17 Easy English Lessons for Beginners
Language learning is like hiking up a big mountain—a long, difficult journey.
But that doesn’t mean there aren’t some tricks and shortcuts you can take along the way to make it a little easier.
In this post, we’ve searched the whole internet and picked the easiest and the best lessons for beginner English learners on a wide range of language skills.
- Basic English Vocabulary Lessons
- Lessons on Auxiliary and Phrasal Verbs
- Easy English Pronunciation Lessons
- Lessons on Exceptions to English Rules
- And One More Thing...
Basic English Vocabulary Lessons
Learn 1000 New Words a Day
Most people start learning new words without a plan. They simply try to hear new words and memorize them. But after a few hours, you’ve forgotten many of the words.

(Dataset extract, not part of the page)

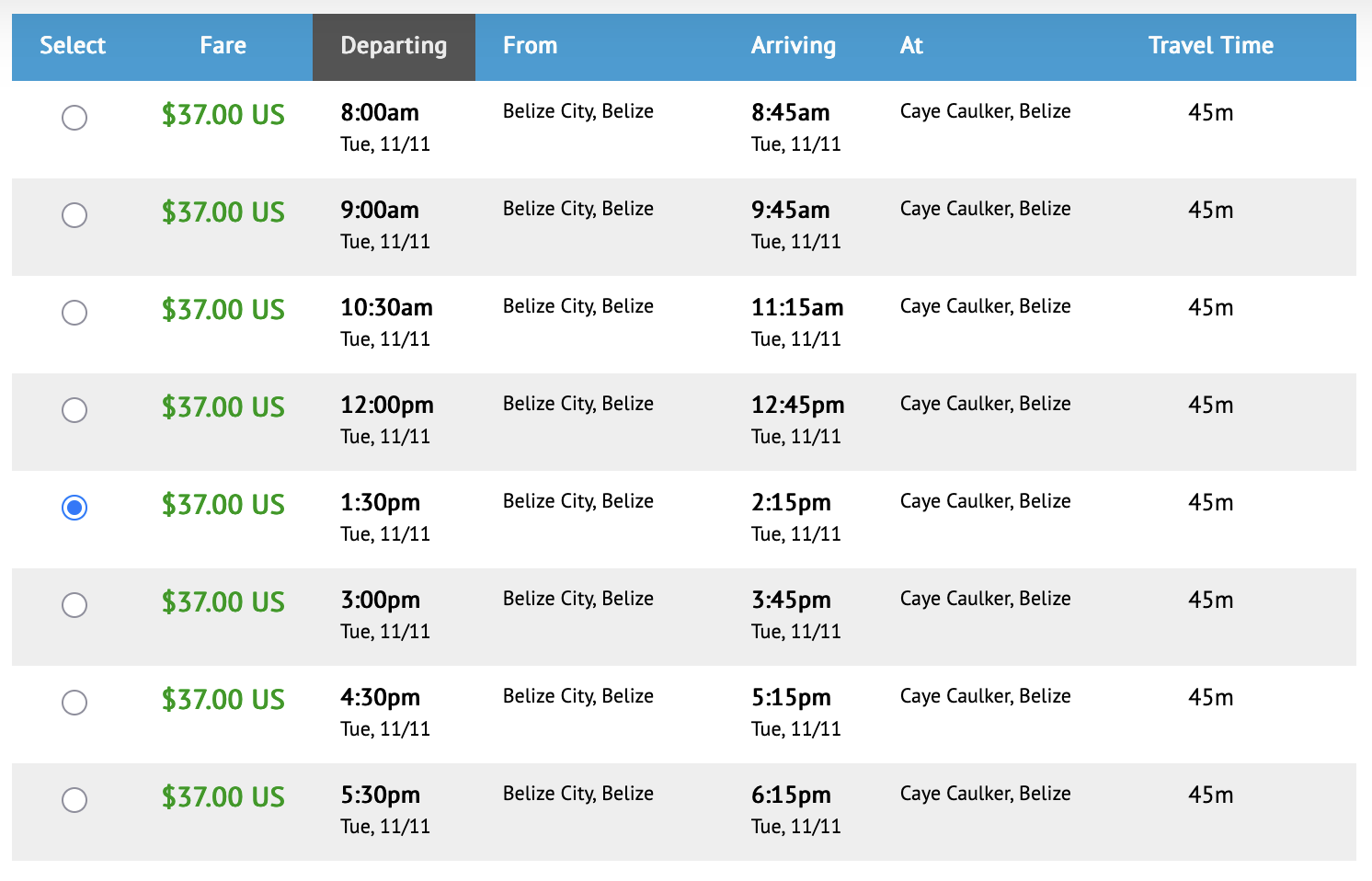Choose the 10:30am departure option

A strategy is a plan to achieve a long-term goal. And the vocabulary strategies in this lesson will surely help you throughout your language learning journey.
These strategies include:
- Learning words that act as both a noun and verb
- Learning words with multiple meanings
- Learning words that sound the same in your native language
- Learning groups of words with the same root or ending
How to Count
This video gives you the names and the symbols of the first hundred numbers in English. This video is best for regular practice while you start to learn English numbers.

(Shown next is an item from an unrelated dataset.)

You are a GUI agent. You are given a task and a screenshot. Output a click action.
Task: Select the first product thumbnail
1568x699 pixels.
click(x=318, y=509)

Since it’s very hard for anyone to memorize all the numbers at once, try to learn 10 numbers at a time per day. This will help you review the numbers you learned earlier when you play the video again before learning the next group of numbers.
The Big Numbers Song
If you’re the kind of person who likes to learn through music, then this video is for you. The video uses the rhythm of the music while speaking out the names of the numbers.

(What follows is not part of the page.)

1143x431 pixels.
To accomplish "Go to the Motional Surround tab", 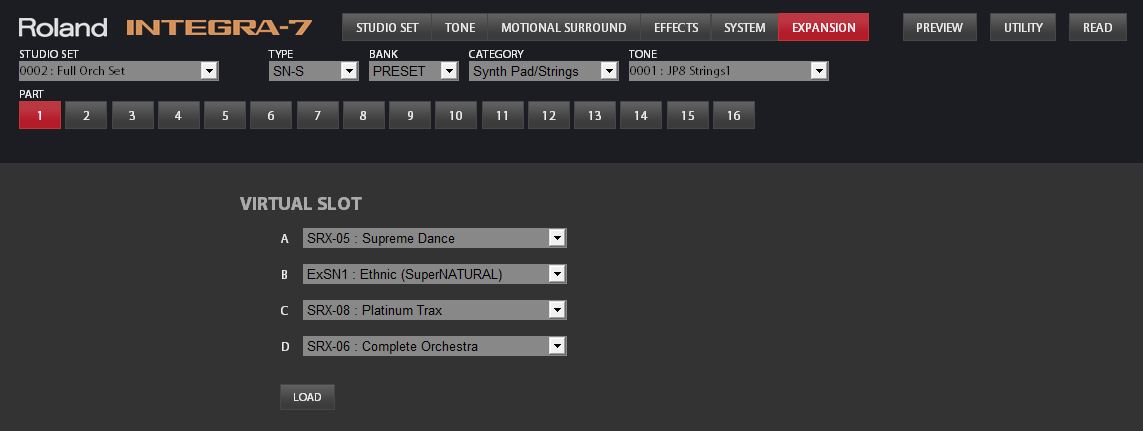I will 563,27.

It turns learning the numbers into a fun musical experience. Try it out to see if you like this approach.
Vocabulary for the Bathroom
The bathroom is usually the first place we go after we wake up. Knowing the names of the objects that you commonly find in the bathroom can be quite helpful for many learners. This is especially true if you’re planning to visit an English-speaking country.
This lesson does a wonderful job of including everything you can possibly find in a bathroom. The video uses images to both show you the objects and to give you practice at the end.
Many English learners either start studying English in classrooms or plan to eventually study in a school or a college. Knowing words for basic things in the classroom can help you relax and be confident while you’re there.
This animated video shows you common objects like a blackboard or a textbook, which you’ll find in all classrooms. The video also shows you the spelling of every word while speaking it aloud. That means you can use this video for basic reading practice along with vocabulary building.
The environment is the natural world as a whole. We can talk about the environment of the planet or of a specific place. In this lesson, we get to learn the most commonly used English words for this topic.
Since the world is going through a massive environmental crisis, this topic has become quite common in daily conversation. Although the words themselves sound technical and academic, native English speakers use them in informal and causal contexts, too.
For instance, you’ll see many companies use the word sustainability in their ads. The phrase green movement is also very popular now, since some political parties have also adopted this label to describe themselves.
This video lesson will walk you through the environmental vocabulary you need for conversations on such topics.
Basic Math ESL Vocabulary
This one is sort of a bonus. You’ll hear and see some numbers in English, but the main focus is mathematical symbols.
The presenter first names each symbol and then goes on to explain what they do.
The lesson is great for people who’ll eventually go into technical fields. But since this level of math is generally expected of anyone, knowing the names of these basic symbols is also really important for any English speaker.
When to Use “Good” vs. “Well”
This easy English lesson focuses on a very specific vocabulary topic: the difference between “well” and “good.”
This is a topic that often confuses even native English speakers!
When someone asks you how you’re doing, what do you say?
There are two common answers:
“I am good.”
“I am well.”
Since these answers are often used interchangeably, many English learners assume that both words have the same meaning. However, the word “good” is an adjective, which means that it’s used to describe or modify a noun. The word “well” is an adverb and it modifies a verb.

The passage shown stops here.